▸ PASSAGE SHOWN:
================================

The main objectives of this project were to evaluate and develop techniques for the production of tetraploid broodstock in Pacific oysters and to investigate the potential to produce triploids by crossing tetraploids with diploids. Throughout this project (March 1995 to February 1998), most techniques developed to induce tetraploids from diploid stock in fish and shellfish, have been attempted; new techniques were investigated; and tetraploid spats were produced. The techniques published by Guo and Allen (1994) were not tried because no mature triploid broodstock were available in South Australia.

The first objective “the experimental production of tetraploid (4n) oyster embryos, larvae and spat” was achieved. Tetraploid embryos were induced by most methods used in this study; including, 1) electrofusion of cells in two cell stage embryos; 2) thermal, and heat + caffeine treatments, to inhibit first mitotic division; 3) hydraulic pressure treatments to prevent first mitotic division; 4) Cytochalasin B (CB) inhibition of first polar body formation or both polar body formations; 5) CB and 6-dimethylaminopurine (6-DMAP) inhibition of first mitotic division; and 6) combined chemicals treatment. The majority of tetraploid embryos produced in this study (29 % or more) were produced by the hydraulic pressure treatment and the combined chemical methods. Flow cytometric analysis was used to identify tetraploid spat. Analysis from experiments in the second (23 February 1996) and third (25 February 1997) year of the project identified 1 tetraploid in 28 and 79 spat tested respectively. In general, tetraploid levels in embryos were initially high, however, these were not stable; as embryos developed, the ploidy levels decreased.

The second objective “on-growing of tetraploid oyster spats to adulthood and reproductive capability” was partially achieved. In the third year of the project, March 1997, approximately 2 million, eight-day-old larvae (8 % tetraploids) and 150 twelve month old spats (4% tetraploids, as analysed by flow cytometry; n = 28), were sent to the South Australian Oyster Hatchery for grow-out. A sub-sample from the larval batch was also reared at Flinders University. The spat (12 months old) from this batch were sampled towards the end of the third year of the project (January 1998) using flow cytometric analysis. Non-destructive ploidy assessment of spat is not possible and therefore precise estimates of the proportion of tetraploids in the spat being grown out on oyster farms are not available. The percentage of tetraploids growing out on farms can only be estimated based on the samples analysed at Flinders University. At the time of writing the initial report draft, August 1999, the reproductive capability of oysters grown out at the South Australian Oyster Hatchery had not been obtained, however they are being maintained and checked periodically for indications of sexual maturity.

================================

▸ EXCERPTED RECORDS:
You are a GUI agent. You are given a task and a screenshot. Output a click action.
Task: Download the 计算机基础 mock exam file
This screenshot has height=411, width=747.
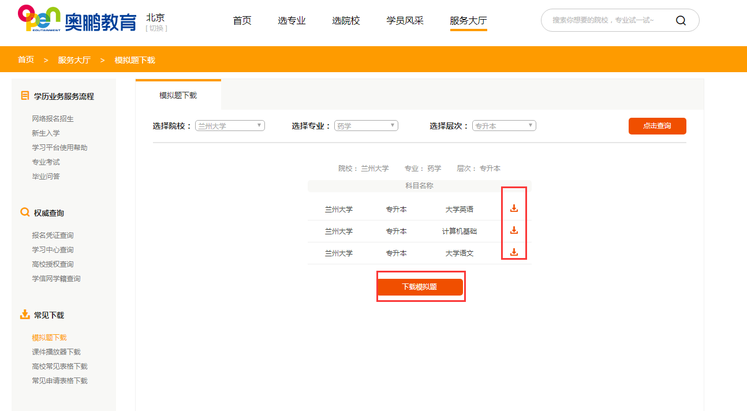(513, 231)
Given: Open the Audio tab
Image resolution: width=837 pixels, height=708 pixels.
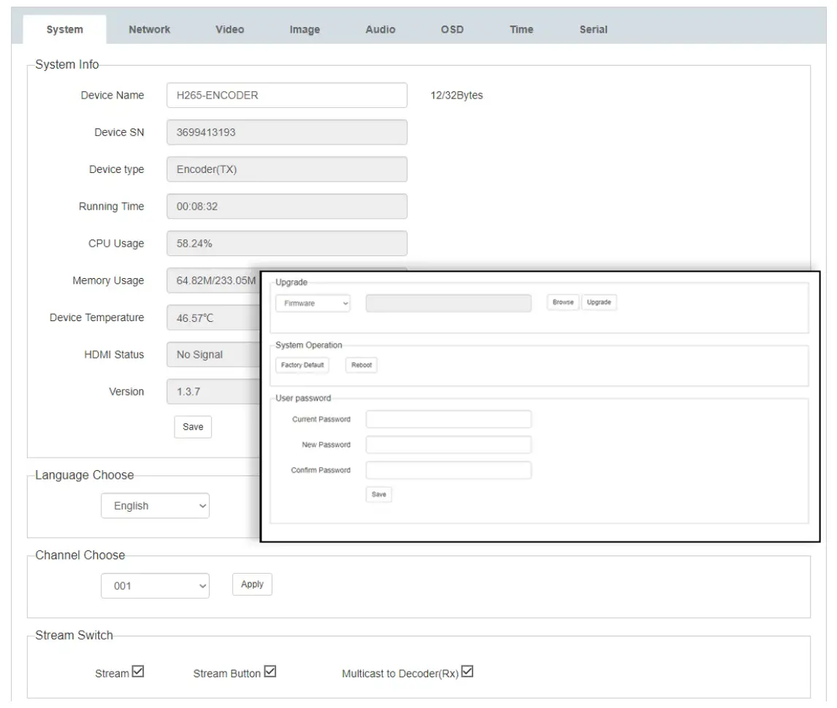Looking at the screenshot, I should click(380, 29).
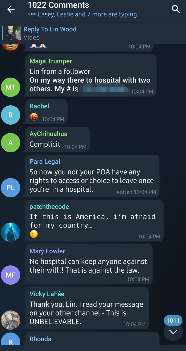The image size is (186, 351).
Task: Tap the Mary Fowler username
Action: pyautogui.click(x=47, y=251)
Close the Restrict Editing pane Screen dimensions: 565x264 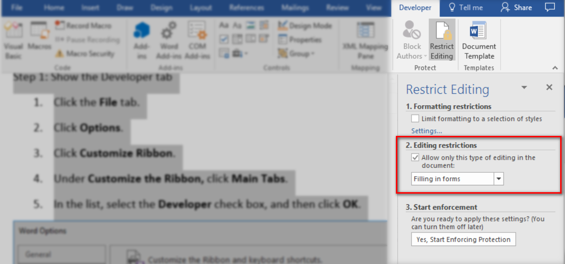click(549, 87)
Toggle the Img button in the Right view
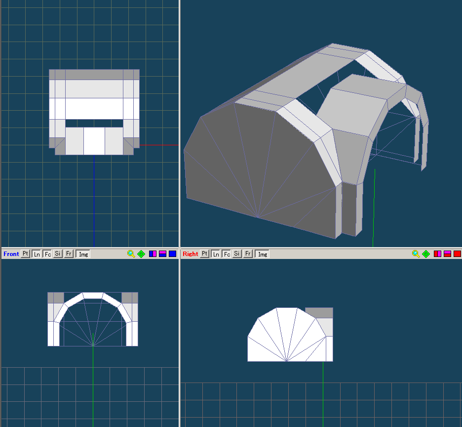Image resolution: width=462 pixels, height=427 pixels. [263, 254]
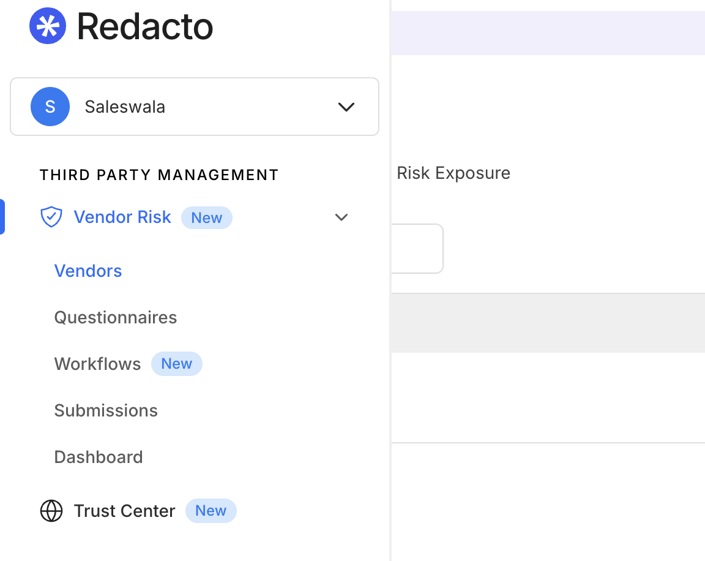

================================

▸ SET OF TASKS:
1/ Answer these questions about the report on tetraploid Pacific oysters:
(a) Why were the techniques published by Guo and Allen (1994) not tried?
(b) Which two methods produced the majority of tetraploid embryos in the study?
(c) In what month and year was the initial report draft written?
2/ In the oyster report, rewrite the part from "The main objectives" to "in South Australia.", replacing "broodstock" with "breeding stock".
3/ Write the next part of the report on tetraploid Pacific oysters, picking up after its final sentence.

▸ EXPECTED OUTPUTS:
1/
(a) No mature triploid broodstock were available in South Australia.
(b) The hydraulic pressure treatment and the combined chemical methods.
(c) August 1999.

2/
The main objectives of this project were to evaluate and develop techniques for the production of tetraploid breeding stock in Pacific oysters and to investigate the potential to produce triploids by crossing tetraploids with diploids. Throughout this project (March 1995 to February 1998), most techniques developed to induce tetraploids from diploid stock in fish and shellfish, have been attempted; new techniques were investigated; and tetraploid spats were produced. The techniques published by Guo and Allen (1994) were not tried because no mature triploid breeding stock were available in South Australia.

3/
During the second year of the project (July 1997), the industry was consulted about the direction of oyster research at the South Australian Oyster Growers Association (SAOGA) Field Day, Smoky Bay. At this time the industry indicated that grower demand for triploid oysters had fallen considerably in the light of poor growth rates and meat quality of chemically produced triploid oysters on commercial leases. As a result, plans for continued research into production of tetraploid broodstock were abandoned.

The last objective “hybridization of diploid gametes (from tetraploid broodstock) with 1n gametes (from “normal” diploid broodstock) to produce triploid embryos, larvae and spats,” was not achieved due to non-completion of the second objective.

Unfortunately, the ploidy levels and the performance of the stocks sent to the South Australian Oyster Hatchery for grow-out were not collected. If enough tetraploids were produced and both male and female existed in the tetraploid stock, the breeding tetraploid line could be established by mating between them. In United States the second generation Pacific oyster tetraploids have already been established by mating the tetraploids produced using the eggs from triploid females.

Although very low percentages of tetraploid Pacific oyster spat were induced in some experiments, the success of this study also indicates that the development of zygotes, produced by fertilising eggs from diploid females with sperm from diploid males, could tolerate tetraploid genome in their cells.